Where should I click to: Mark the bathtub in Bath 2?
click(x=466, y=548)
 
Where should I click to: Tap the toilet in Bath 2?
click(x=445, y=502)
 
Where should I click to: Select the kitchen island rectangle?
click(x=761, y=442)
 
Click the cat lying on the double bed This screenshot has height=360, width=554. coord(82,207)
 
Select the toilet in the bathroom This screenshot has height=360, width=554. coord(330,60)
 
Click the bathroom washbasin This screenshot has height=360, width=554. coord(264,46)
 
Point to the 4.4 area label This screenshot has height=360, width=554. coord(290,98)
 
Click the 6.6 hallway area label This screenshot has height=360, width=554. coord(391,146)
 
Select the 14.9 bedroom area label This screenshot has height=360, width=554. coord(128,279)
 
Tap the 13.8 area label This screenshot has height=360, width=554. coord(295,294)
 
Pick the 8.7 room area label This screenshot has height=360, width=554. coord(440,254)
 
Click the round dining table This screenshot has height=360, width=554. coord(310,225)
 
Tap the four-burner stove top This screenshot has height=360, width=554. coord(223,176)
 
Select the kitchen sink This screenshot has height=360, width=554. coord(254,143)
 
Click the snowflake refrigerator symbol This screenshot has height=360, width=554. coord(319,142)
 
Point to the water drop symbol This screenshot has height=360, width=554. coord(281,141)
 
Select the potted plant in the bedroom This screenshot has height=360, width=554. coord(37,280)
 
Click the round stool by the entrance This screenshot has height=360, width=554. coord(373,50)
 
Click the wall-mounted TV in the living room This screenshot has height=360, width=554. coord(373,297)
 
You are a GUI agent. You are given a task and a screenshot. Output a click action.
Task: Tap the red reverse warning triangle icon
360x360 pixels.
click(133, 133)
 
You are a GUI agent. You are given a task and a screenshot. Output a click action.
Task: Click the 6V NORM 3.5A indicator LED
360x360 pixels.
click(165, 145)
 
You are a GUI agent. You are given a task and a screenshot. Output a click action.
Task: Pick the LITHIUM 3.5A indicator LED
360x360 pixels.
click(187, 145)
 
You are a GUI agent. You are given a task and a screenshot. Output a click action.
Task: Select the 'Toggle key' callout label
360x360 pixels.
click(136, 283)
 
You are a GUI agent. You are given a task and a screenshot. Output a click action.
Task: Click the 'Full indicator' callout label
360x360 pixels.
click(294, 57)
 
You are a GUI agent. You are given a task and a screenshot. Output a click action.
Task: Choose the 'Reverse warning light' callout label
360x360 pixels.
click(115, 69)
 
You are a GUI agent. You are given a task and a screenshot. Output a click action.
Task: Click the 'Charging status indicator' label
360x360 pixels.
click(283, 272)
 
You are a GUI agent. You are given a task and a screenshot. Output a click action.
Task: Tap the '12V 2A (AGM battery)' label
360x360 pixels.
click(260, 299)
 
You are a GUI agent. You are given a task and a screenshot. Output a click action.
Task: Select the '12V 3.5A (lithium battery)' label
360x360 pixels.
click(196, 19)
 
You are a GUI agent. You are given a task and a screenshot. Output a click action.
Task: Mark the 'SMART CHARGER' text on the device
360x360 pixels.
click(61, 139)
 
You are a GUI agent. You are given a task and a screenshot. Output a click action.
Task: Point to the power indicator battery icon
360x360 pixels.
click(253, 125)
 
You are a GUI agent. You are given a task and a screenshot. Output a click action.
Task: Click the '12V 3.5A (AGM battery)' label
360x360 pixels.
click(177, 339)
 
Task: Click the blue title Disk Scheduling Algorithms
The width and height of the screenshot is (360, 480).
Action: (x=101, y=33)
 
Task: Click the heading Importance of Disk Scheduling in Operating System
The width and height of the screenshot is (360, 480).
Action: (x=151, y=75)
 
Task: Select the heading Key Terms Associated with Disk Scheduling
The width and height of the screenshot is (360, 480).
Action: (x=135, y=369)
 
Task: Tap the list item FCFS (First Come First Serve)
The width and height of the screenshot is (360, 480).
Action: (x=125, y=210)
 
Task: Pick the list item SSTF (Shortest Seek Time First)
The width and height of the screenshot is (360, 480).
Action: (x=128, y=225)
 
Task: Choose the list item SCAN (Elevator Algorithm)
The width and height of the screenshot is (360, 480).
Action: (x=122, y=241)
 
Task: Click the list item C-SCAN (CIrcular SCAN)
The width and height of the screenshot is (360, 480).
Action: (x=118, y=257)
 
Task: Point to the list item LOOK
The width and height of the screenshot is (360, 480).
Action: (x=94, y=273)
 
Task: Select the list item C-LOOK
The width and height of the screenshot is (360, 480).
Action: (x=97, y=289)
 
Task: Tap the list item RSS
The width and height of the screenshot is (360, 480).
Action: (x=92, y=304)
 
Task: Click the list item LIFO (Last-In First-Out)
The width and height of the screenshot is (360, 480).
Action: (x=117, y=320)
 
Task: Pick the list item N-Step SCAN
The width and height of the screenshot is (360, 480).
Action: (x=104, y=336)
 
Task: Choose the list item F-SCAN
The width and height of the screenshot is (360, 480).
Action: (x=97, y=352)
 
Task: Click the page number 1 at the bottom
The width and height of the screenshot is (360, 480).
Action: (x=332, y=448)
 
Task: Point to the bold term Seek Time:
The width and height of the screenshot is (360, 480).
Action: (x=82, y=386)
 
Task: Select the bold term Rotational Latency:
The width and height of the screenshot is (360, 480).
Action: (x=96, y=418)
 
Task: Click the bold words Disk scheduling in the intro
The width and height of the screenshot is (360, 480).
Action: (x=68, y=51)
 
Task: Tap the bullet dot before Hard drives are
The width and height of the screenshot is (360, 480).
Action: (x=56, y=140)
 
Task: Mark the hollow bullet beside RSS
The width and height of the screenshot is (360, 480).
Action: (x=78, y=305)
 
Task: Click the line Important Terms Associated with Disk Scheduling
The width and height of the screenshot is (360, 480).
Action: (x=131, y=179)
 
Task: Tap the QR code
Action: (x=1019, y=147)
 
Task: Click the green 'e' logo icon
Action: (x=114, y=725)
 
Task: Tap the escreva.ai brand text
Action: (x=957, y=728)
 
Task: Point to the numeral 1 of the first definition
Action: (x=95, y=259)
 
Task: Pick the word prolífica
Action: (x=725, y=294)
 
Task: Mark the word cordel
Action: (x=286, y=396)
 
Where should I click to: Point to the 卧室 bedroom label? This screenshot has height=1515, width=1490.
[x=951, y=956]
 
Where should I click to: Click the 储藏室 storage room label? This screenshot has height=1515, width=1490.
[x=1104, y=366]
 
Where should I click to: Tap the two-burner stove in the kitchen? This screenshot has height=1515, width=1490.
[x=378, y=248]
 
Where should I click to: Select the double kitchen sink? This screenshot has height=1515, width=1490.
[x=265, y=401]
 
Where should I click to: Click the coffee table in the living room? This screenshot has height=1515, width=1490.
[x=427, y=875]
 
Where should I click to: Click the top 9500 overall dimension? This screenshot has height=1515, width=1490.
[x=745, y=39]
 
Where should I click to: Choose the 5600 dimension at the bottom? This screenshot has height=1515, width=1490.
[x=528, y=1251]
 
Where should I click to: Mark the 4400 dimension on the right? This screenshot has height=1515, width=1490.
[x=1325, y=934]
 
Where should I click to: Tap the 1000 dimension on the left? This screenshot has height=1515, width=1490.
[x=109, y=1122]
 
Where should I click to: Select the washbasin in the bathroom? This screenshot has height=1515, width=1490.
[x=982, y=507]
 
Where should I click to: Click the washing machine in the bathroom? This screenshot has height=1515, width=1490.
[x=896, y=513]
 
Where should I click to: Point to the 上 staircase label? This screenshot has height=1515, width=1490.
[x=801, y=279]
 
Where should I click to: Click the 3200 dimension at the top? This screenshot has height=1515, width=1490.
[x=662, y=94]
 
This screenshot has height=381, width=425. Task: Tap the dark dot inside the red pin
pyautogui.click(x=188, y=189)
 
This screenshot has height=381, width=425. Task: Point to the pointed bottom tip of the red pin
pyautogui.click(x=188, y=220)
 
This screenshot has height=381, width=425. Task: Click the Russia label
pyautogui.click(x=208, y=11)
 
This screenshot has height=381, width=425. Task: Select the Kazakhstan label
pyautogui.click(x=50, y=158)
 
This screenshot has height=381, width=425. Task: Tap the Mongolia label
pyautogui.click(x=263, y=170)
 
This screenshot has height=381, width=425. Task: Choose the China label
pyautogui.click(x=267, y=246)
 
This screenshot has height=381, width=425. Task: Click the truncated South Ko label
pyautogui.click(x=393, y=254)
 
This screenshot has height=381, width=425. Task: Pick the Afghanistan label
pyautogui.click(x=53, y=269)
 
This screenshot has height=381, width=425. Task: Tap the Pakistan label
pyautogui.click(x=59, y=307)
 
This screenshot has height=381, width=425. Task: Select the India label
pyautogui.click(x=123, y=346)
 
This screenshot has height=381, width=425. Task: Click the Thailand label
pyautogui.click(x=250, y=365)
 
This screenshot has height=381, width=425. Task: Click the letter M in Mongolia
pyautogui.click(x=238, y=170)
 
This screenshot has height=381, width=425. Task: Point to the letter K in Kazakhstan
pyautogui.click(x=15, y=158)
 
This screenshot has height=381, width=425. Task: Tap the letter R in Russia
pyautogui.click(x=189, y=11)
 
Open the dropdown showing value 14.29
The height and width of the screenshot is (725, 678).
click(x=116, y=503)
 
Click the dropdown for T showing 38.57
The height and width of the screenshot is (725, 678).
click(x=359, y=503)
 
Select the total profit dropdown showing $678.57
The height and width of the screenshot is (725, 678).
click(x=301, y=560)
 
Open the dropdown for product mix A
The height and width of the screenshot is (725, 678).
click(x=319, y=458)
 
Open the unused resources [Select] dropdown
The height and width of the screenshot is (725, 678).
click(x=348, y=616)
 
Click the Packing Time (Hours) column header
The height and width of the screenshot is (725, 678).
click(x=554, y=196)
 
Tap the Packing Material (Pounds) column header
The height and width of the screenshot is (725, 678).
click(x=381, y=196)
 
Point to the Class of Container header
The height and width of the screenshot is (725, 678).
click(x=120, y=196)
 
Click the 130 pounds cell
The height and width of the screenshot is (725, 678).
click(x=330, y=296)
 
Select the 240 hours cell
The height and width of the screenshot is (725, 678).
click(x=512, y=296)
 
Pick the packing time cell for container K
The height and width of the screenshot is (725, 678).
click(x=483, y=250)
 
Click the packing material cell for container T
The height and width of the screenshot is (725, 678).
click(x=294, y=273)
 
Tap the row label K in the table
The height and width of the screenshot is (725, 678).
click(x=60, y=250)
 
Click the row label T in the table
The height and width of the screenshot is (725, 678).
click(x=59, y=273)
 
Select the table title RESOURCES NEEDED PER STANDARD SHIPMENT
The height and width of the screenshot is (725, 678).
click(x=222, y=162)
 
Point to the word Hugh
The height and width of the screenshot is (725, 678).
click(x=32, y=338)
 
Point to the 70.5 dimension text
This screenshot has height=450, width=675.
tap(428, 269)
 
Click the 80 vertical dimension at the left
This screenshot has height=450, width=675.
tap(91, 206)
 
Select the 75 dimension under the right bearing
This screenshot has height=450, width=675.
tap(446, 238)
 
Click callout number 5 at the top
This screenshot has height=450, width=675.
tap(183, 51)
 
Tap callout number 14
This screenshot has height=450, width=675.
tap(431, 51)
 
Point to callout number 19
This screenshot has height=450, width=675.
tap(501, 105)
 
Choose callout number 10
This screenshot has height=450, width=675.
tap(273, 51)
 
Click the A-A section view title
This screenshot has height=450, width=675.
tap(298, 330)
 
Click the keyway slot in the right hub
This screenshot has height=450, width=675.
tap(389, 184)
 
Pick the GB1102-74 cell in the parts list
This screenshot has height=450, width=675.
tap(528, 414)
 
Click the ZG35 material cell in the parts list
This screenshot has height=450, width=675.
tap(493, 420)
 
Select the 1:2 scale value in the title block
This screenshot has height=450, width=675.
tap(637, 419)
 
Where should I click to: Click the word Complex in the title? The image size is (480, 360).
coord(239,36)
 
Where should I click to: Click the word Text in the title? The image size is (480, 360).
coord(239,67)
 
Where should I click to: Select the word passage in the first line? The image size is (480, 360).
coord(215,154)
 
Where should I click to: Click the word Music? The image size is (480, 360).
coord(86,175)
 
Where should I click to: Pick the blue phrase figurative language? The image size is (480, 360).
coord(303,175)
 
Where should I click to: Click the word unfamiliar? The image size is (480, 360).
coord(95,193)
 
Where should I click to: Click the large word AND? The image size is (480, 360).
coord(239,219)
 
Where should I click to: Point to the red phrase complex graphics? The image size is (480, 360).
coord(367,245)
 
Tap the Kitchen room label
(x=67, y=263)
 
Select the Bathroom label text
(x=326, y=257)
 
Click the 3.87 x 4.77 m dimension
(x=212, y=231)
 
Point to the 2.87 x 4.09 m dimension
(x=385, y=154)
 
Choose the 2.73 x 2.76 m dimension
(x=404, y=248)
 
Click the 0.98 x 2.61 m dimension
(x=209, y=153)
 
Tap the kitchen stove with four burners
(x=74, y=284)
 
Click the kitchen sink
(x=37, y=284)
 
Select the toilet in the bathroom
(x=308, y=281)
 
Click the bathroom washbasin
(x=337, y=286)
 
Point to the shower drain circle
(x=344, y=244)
━━━━━━━━
• [WORK TO COMPLETE]
Put the material from its first line through the line containing "Click the bathroom washbasin This", both ends included, into a Markdown table with the columns "Row" and "Text". Number each line and leave out the blank ones.

• [ANSWER TO THIS EXERCISE]
| Row | Text |
|---|---|
| 1 | Where should I click to: Mark the bathtub in Bath 2? |
| 2 | click(x=466, y=548) |
| 3 | Where should I click to: Tap the toilet in Bath 2? |
| 4 | click(x=445, y=502) |
| 5 | Where should I click to: Select the kitchen island rectangle? |
| 6 | click(x=761, y=442) |
| 7 | Click the cat lying on the double bed This screenshot has height=360, width=554. coord(82,207) |
| 8 | Select the toilet in the bathroom This screenshot has height=360, width=554. coord(330,60) |
| 9 | Click the bathroom washbasin This screenshot has height=360, width=554. coord(264,46) |